Available power budget?

Understand the overall power budget of your low-power embedded design. For example, it should consume less than 500mA. If it is powered by a battery, what is the backup time required like 4 hours, 2 days, or 10 days?

System power consumption?

A block diagram of the embedded device should be created. Each block should have typical power consumption and min possible power consumption values noted. This block diagram will help you identify the critical section where you need to focus to reduce the overall power consumption of the system.

Information about device power consumption could be found in the datasheet or from application notes.

The power budget and estimated power consumption on the basis of high-level embedded design will help embedded design engineers build the right power-saving strategy to achieve the target.

The best strategy while working on Low Power Embedded System is to remember that “every uA matters”.

This will also help the engineer understand (early in the design phase) if the given battery capacity is sufficient or not.

When using a battery, always consider the self-discharge of the battery, practical capacity, and not the capacity specified in the datasheet.

Read this article for some useful tips on selecting the right battery for a low-power embedded system design.

There are various techniques which can help reduce power consumption, some of them I have personally used in the past while working on different projects.

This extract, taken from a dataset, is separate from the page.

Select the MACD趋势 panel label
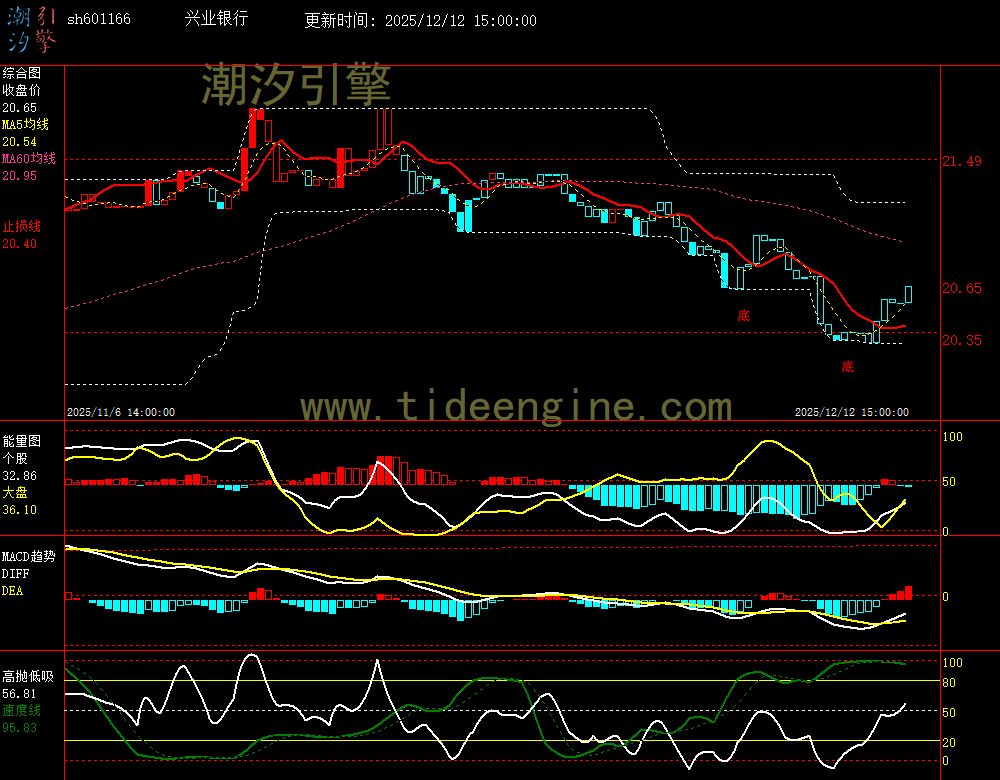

10 tips for designing low power embedded system

1(a). Operating voltage of the circuitry

Keep the overall operating voltage low for the whole board as power consumption is directly proportional to the operating voltage.

Use the lowest voltage level possible. For example, if all the chips can go as low as 2.7, keep a small margin and set that voltage for the whole board.

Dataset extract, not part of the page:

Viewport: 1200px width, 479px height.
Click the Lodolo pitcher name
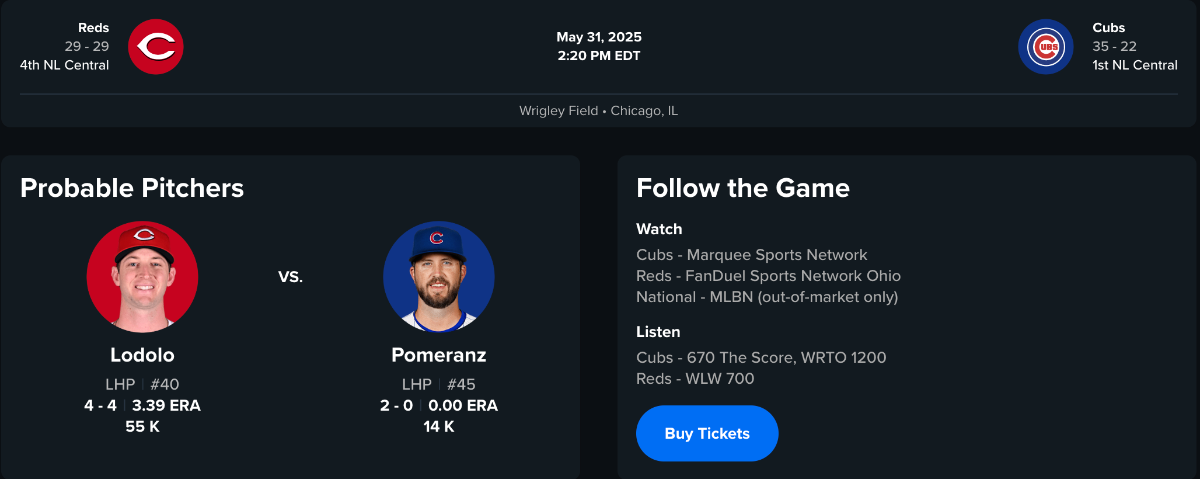pos(142,355)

If there is a need to have two sets of power-rails (example: 3.3V, 2.5V) on the embedded board and considerable power saving is there then it makes sense to do that, although an extra DC-DC converter and some digital level translation chips will be required to do so.

1(b). Operating voltage of power-hungry devices

Operating power-hungry devices at lower voltage will reduce the power consumption but may need an external voltage level translator and extra dc-dc converter/LDO to interface with the other circuitry (operating at different voltage levels).

Consider the wake-up time, power saving, extra effort, and extra cost required before making a choice.

2. Selection of components/ICs ( ADC, DAC, Relays, etc.)

Selecting the right ICs considering the overall power consumption budget is very important.

Pick ICs with low power (active / Idle) consumption and with a low operating voltage rating. There are other factors that are important to be considered. Read more details in the article on how to select electronic components.

3. Power consumption of wireless modules

There may be a requirement where you might use ready-made modules.

Consider the power consumption of communication interfaces (RS232/RS485), IoT Modules (WiFi, Bluetooth, Sub GHz RF, etc.), Camera, Sensors, etc. while selecting.

Ideally, it is good to compare their power-up time, active power consumption, idle power consumption parameters. Selecting the right technology is also critical.

For example, if you need to use RF in order to transfer data, think about which technology out of WiFi, ISM RF, BLE, Zigbee, etc. will be more suitable, both from user experience as well as from a power consumption point of view.

Many times if you select the wrong technology it will be difficult to optimize power consumption later.

4. Power gating the peripherals (ON/OFF control)

In design, the power control mechanism can be incorporated to put OFF a device when not in use.

For example, keeping a communication modem ON all the time could be expensive from a power consumption point of view so if the power ON/OFF control is available, the device could be power down when not in use.

Putting OFF Printer/LCD when not in use or even smaller components like ADC, sensors, etc. will save significant amount of power.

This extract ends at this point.